(Stored data entries)
==============================
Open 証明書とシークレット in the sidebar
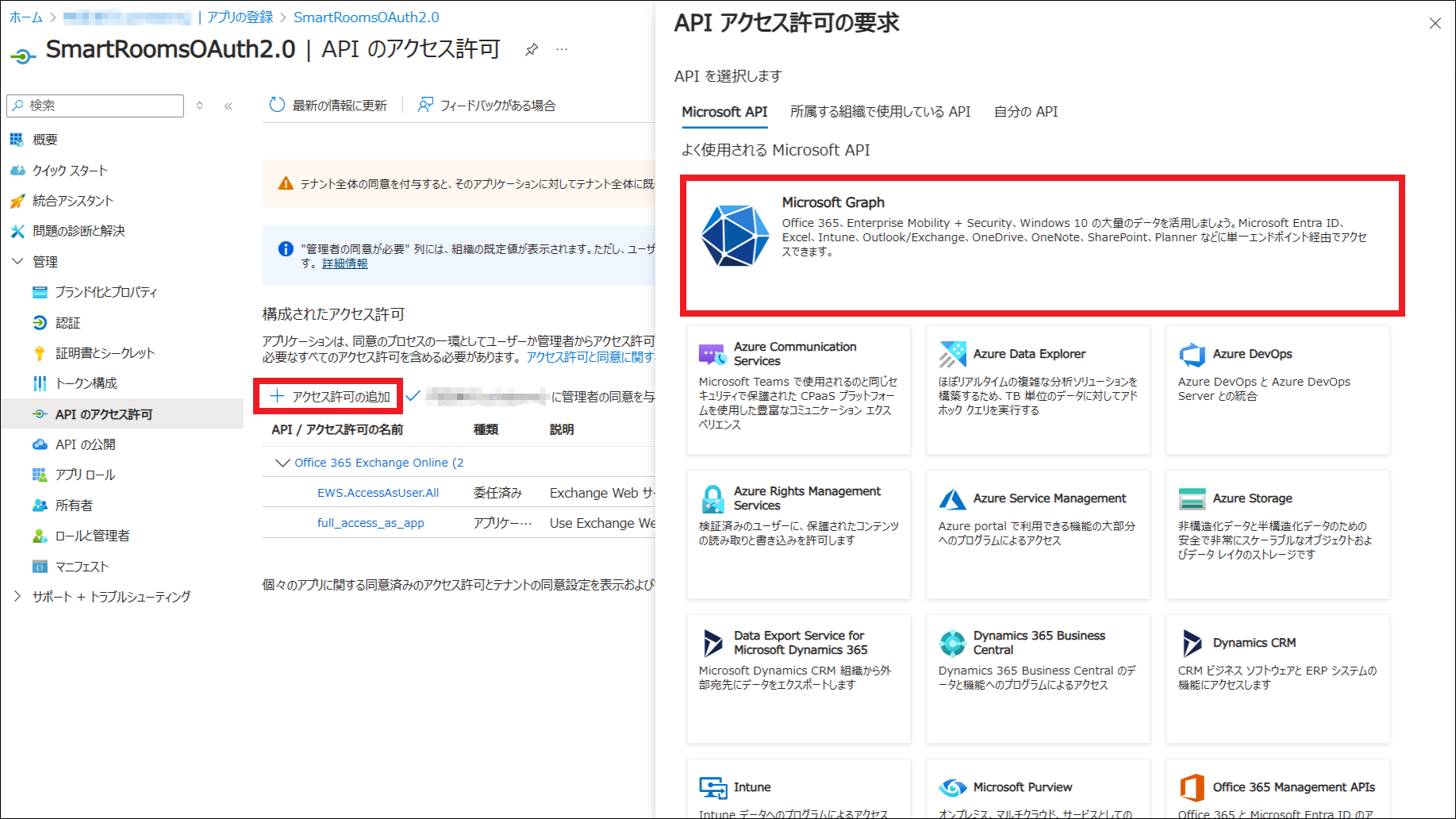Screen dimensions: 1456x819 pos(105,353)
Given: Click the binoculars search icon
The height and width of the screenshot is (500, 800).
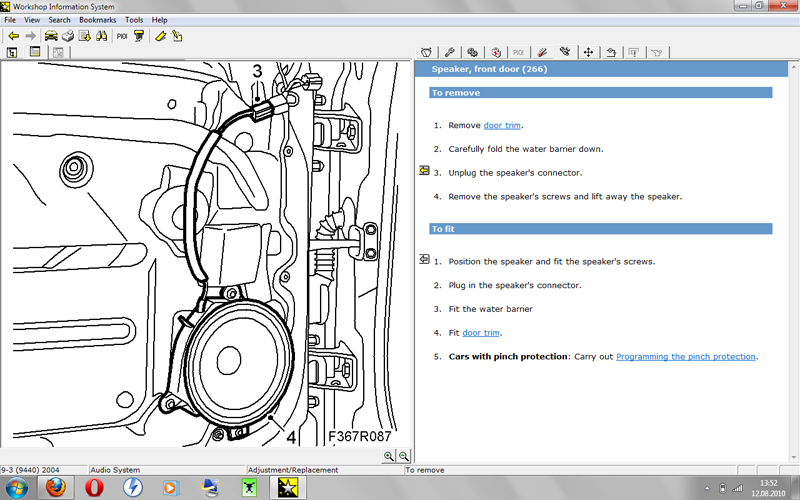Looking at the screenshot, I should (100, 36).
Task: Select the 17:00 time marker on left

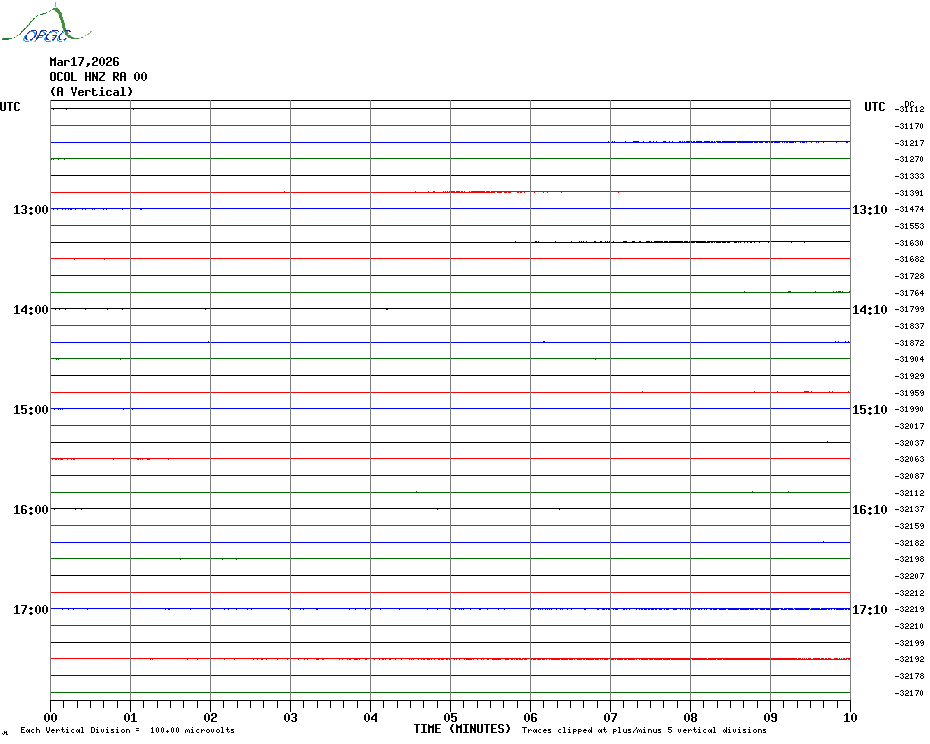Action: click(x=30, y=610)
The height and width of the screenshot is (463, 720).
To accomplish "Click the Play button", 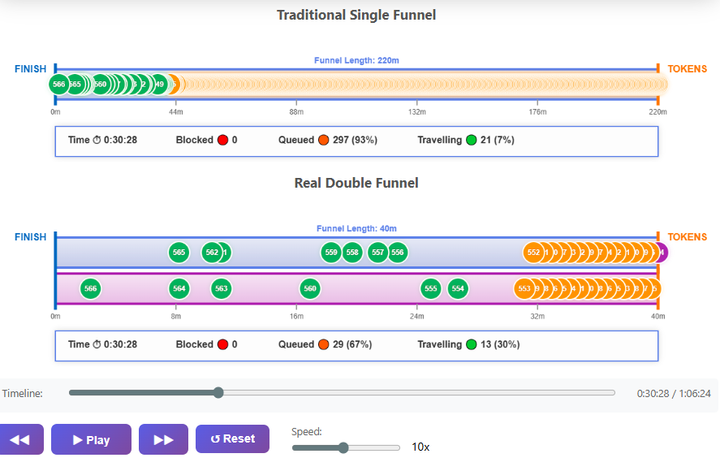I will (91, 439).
==============================
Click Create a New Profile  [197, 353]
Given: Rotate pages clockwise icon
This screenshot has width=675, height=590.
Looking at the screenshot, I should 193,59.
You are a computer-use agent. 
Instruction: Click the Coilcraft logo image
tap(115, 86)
==============================
*ACTIVITY:* Once you have counted the lines above that contain "Given", give that number alone.

*TASK OUTPUT:* 2